Why American Express Lowered Its Merchant Fees -- and How You Can Benefit
by Dana George | Nov. 12, 2019
American Express has lowered its merchant fees. Will this change ultimately benefit the consumer?
Last year, American Express lowered the fees they charge merchants each time their cards are swiped. But why? After decades of branding themselves as the premium card issuer, a favorite among the beautiful people, why make a change?
Since 1958, American Express has been available to customers in the highest income brackets and with the best credit. Along the way, the American Express card became a status symbol, a sign that the cardholder had arrived. American Express believed merchants would be willing to pay more in fees to encourage these high-spending customers to shop with them.
But that may be changing.
The cost of doing business
The fees that merchants pay to accept credit cards vary based on a several factors. What it boils down to is this: Fees for Visa, Mastercard, and Discover range from 1.5% to 2.5%, while American Express fees are in the 2.5% to 3.5% range.
Payment processor TSYS conducted a survey in 2018 asking over 1,200 consumers which payment form they prefer to use when making purchases. In that survey, 14% chose cash, 54% said debit card, and 26% selected credit card. These consumer preferences are in line with a 2019 study by the Federal Reserve that found 23% of payments are made with credit cards.
What that means for merchants is that roughly one out of four customers pays for purchases with a credit card. Businesses small and large cannot afford to give up those customers, meaning credit card fees are simply a cost of doing business.
Understanding the change of heart
According to The Nilson Report, a provider of news and data about the payment industry, Visa controlled nearly half the U.S. market in 2016. That makes sense, given that their fees tend to be the lowest. Visa's popularity is followed by Mastercard, with 32.3% of the market share, American Express with 11.8%, and Discover, at nearly 7.2%.
Due to fees, fewer merchants in the U.S. accept American Express compared to Visa or Mastercard. In fact, the card is accepted by approximately 1.3 million fewer establishments than its competitors. Outside the U.S., it's even more difficult to find a merchant willing to take the card.
Historically, the company has been able to make up the loss in sales volume with higher fees, but in the competitive race for new business, their market strategy has shifted to closing the gap between their fees and the fees of their competitors.
Will the change benefit consumers?
It's difficult to know whether the company's decision to lower fees will ultimately benefit the consumer. In theory, merchants can pass those savings on to their customers -- but there's an argument to be made for them not to do so.
In 2010, as Congress debated whether credit card fees were fair, retailers had the opportunity to share their experiences. What they reported was that they often lost money on small transactions due to fees eating their entire profit margin. One of the things retailers must determine is whether the fees they're saving are enough to offset profits being lost to those small transactions.

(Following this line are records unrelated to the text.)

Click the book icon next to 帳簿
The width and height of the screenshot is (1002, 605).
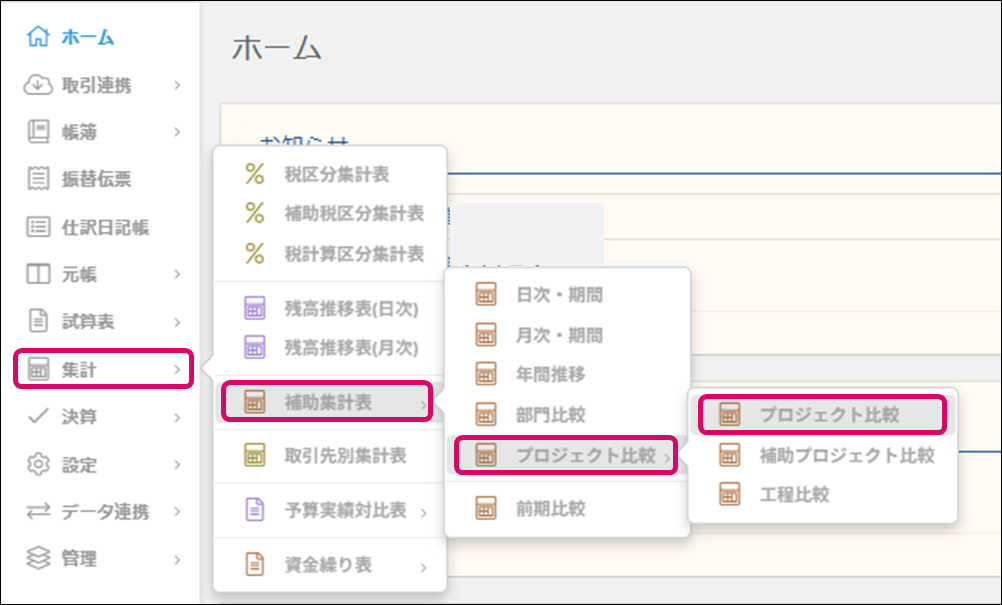coord(38,132)
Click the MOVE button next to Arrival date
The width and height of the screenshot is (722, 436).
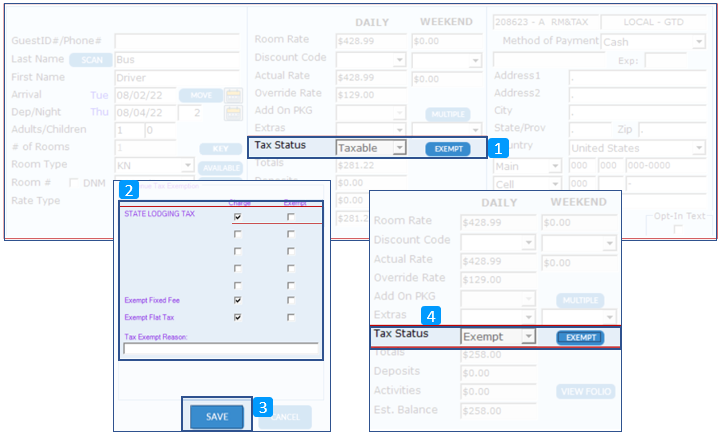200,95
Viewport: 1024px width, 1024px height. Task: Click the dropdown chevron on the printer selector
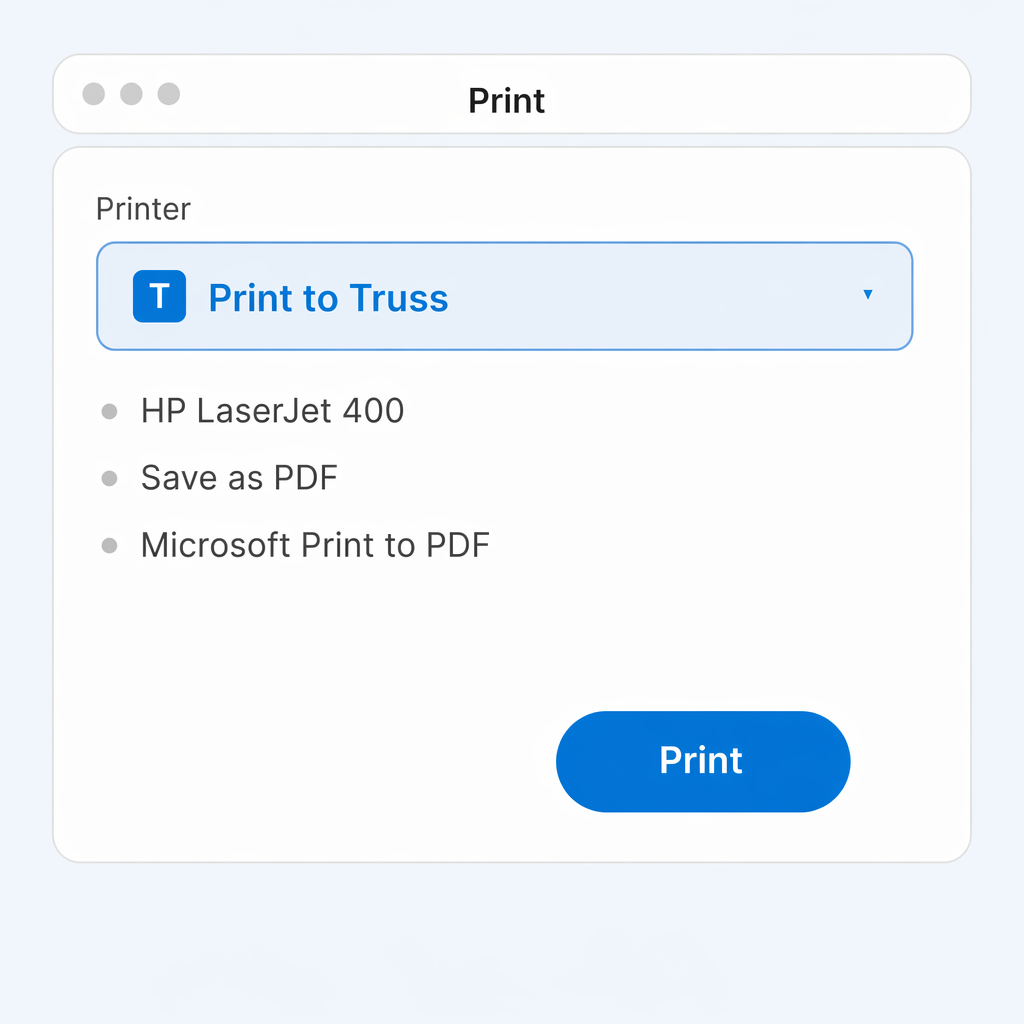[868, 296]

One advantage for consumers may be in the number of retailers worldwide who will now accept American Express. According to the company, their card is now accepted in over 3 million more places in the U.S. than it was two years ago. If a consumer can use and profit from the card in more locations, that's a positive.
Further, if merchants find that accepting American Express cards leads to a greater number of customers shopping in their stores, it's good for sales, and ultimately, that's good for the entire community.
A quick tip: If you enjoy the perks associated with being an American Express cardholder, keep using it. But until the dust settles, and you know the card will be accepted wherever you shop, keep a Visa or Mastercard in your pocket as backup.